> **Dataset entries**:
........

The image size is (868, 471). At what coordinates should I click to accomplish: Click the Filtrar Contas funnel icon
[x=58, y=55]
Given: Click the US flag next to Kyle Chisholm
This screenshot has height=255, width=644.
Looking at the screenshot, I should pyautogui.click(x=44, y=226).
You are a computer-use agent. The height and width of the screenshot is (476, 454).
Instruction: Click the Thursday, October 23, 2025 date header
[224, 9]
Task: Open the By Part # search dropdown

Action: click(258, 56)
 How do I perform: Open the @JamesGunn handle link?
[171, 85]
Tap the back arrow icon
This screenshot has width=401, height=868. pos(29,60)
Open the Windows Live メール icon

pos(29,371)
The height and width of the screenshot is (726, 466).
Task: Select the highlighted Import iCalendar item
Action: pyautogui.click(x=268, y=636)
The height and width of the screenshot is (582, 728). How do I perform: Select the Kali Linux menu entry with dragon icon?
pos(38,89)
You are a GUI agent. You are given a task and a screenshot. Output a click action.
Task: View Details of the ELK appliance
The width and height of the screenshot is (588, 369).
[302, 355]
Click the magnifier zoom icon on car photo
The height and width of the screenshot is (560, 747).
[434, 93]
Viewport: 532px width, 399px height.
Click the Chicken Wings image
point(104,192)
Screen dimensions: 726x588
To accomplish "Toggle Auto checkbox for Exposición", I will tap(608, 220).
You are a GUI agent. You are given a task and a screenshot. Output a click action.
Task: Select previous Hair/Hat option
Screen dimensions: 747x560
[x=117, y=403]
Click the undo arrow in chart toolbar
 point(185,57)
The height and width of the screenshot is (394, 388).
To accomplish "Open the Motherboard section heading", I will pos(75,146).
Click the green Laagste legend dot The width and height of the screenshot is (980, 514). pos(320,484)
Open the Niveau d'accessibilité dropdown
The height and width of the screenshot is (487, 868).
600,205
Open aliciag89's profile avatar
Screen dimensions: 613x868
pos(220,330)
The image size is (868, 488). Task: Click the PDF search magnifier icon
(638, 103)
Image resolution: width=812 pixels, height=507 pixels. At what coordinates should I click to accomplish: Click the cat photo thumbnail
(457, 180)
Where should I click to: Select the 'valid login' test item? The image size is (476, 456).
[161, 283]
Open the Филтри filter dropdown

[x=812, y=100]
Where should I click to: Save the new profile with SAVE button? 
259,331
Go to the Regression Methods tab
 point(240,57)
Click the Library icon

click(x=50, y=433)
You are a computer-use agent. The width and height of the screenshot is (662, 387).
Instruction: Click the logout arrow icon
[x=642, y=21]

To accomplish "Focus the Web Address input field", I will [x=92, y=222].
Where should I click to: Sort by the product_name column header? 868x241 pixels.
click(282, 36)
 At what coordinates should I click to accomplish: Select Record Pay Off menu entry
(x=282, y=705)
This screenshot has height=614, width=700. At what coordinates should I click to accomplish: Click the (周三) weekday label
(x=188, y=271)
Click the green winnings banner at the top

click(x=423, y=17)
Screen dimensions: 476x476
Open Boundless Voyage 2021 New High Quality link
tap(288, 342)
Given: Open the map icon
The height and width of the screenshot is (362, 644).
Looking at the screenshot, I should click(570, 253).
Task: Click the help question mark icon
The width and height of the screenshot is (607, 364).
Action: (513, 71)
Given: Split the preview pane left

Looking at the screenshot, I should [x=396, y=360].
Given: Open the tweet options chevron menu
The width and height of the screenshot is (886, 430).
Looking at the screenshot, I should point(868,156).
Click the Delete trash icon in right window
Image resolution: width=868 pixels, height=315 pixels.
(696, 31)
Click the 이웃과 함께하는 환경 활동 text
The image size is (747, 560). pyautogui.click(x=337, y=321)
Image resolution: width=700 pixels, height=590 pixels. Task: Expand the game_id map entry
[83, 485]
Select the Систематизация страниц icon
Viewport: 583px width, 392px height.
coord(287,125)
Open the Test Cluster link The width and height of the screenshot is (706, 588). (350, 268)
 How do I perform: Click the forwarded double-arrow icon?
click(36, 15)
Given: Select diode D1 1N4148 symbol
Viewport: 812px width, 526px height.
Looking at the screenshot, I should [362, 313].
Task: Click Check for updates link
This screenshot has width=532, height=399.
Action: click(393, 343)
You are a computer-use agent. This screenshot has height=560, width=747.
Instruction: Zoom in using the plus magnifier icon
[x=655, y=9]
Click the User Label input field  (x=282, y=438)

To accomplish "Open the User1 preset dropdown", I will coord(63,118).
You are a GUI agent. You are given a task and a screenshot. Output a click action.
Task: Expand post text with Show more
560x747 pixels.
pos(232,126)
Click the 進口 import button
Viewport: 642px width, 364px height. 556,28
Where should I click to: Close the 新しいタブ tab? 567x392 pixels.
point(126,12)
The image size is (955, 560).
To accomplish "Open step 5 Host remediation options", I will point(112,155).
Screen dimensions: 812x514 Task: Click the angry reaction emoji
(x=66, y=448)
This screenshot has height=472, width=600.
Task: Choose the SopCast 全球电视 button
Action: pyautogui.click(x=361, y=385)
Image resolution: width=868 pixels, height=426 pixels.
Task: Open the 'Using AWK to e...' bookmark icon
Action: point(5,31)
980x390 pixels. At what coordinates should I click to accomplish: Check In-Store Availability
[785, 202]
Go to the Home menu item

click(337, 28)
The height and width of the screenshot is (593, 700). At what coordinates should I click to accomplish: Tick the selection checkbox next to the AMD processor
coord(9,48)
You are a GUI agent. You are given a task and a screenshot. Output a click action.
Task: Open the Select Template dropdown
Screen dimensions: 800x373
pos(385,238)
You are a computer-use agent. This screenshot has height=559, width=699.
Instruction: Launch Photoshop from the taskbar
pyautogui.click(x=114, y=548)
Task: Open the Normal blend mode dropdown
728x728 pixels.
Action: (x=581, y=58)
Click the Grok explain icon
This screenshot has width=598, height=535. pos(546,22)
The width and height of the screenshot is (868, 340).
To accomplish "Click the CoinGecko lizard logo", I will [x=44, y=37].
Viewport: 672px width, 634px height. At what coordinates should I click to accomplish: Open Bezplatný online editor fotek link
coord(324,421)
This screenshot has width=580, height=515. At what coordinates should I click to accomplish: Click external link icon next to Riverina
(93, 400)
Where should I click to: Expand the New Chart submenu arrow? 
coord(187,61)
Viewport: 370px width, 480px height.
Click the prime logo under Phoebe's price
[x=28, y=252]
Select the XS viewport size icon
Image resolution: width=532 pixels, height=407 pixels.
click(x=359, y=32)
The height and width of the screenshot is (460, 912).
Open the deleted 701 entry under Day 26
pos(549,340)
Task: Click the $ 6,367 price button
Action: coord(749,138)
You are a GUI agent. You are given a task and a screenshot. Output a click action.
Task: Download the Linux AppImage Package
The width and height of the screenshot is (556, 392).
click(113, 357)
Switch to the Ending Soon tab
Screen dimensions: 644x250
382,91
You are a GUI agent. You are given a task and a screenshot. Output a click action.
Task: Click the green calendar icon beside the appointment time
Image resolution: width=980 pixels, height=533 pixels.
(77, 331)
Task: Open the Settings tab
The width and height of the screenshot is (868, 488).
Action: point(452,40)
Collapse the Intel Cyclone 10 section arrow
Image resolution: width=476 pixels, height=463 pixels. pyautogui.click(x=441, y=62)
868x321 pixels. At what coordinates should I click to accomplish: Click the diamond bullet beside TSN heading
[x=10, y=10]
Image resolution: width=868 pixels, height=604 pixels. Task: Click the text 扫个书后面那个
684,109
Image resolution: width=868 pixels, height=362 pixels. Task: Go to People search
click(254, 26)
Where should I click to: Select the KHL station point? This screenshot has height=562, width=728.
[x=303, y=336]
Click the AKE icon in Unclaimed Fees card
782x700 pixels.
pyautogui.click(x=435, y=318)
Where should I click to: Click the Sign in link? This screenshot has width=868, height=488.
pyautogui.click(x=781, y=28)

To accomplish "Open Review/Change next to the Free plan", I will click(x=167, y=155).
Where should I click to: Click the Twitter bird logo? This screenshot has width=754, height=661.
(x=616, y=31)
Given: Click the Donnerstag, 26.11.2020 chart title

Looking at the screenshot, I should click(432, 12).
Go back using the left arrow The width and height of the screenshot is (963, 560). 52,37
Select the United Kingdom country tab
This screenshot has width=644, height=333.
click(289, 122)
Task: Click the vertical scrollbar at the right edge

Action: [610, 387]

........

> **What to do**:
Keeping every character as it is, restate the lines above that run from the line with "The height and width of the screenshot is (560, 747)." through the line with "The height and width of the screenshot is (394, 388).", both included, and nothing else.

> **Result for this exercise**:
The height and width of the screenshot is (560, 747).
[434, 93]
Viewport: 532px width, 399px height.
Click the Chicken Wings image
point(104,192)
Screen dimensions: 726x588
To accomplish "Toggle Auto checkbox for Exposición", I will tap(608, 220).
You are a GUI agent. You are given a task and a screenshot. Output a click action.
Task: Select previous Hair/Hat option
Screen dimensions: 747x560
[x=117, y=403]
Click the undo arrow in chart toolbar
 point(185,57)
The height and width of the screenshot is (394, 388).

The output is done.